O método de evolução dirigida é um exemplo de engenharia de proteínas concebida e desenvolvida por Frances Arnold no final dos anos 80, e que leva os princípios da evolução tal como foram descritos por Darwin (autor da obra-prima Sobre a Origem das Espécies por Meio da Selecção Natural) para dentro de um tubo de ensaio. A evolução de novas proteínas utilizando esta técnica assenta em dois princípios básicos: a construção de diversidade, gerando muitas variantes da mesma enzima, e a selecção para o mais adequado. A selecção é feita segundo aquilo que procuramos, seja maior eficiência para degradar um substrato, gerar um produto ou promover estabilidade à presença de inibidores. No fundo, procuramos a enzima melhor adaptada a uma reacção desejada. Uma frase que usamos é “you get what you screen for”, ou seja, seleccionamos a enzima com a característica mais adequada para o que queremos em cada momento, de acordo com o método de rastreio que implementamos.
Em vez de estarmos a desenhar ou a conceber racionalmente uma enzima que achamos que seria perfeita, correndo o grande risco de não o ser, com a evolução dirigida promovemos a produção de milhares de variantes de enzimas, por exemplo através de mutações aleatórias dos seus genes.

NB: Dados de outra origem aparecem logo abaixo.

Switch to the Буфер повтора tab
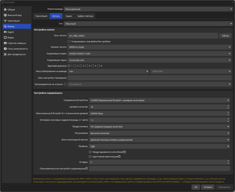 click(85, 16)
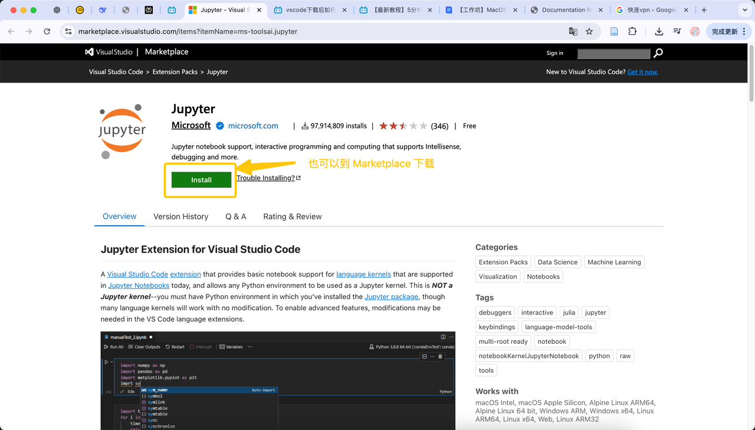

Vamos depois seleccionar aquelas que tenham as características que interessam e repetimos o processo as vezes necessárias até optimizarmos a enzima nas propriedades que precisamos. Os resultados têm sido entusiasmantes e com aplicações desde novas terapias para cancro até ao combate às alterações climáticas.
No meu laboratório usamos a evolução dirigida para optimizar enzimas que viabilizem economicamente o aproveitamento de biomassa vegetal, restos de plantas ou árvores, que de outra forma seriam tratados como resíduos desperdiçados e transformamo-los em biocombustíveis, bioenergia, materiais, bioplásticos, resinas ou outros polímeros. Conseguimos há pouco tempo seleccionar uma enzima que é 100 vezes mais eficiente do que qualquer outro método químico ou biológico conhecido na desconstrução da molécula grande de lenhina nos seus componentes básicos e na sua valorização, ou seja, na produção de outras moléculas com interesse comercial.
Para além disso, temos neste momento três outras enzimas em processos de evolução dirigida e estamos muito entusiasmados com os resultados preliminares. O desenvolvimento destas ferramentas biotecnológicas é essencial para a implementação de processos ambientalmente sustentados, substituição de matérias-primas fósseis por renováveis, redução da quantidade de resíduos descartáveis e assim estabelecer uma sociedade baseada em conhecimento, sustentável, suportando uma economia circular necessária com urgência para o século XXI.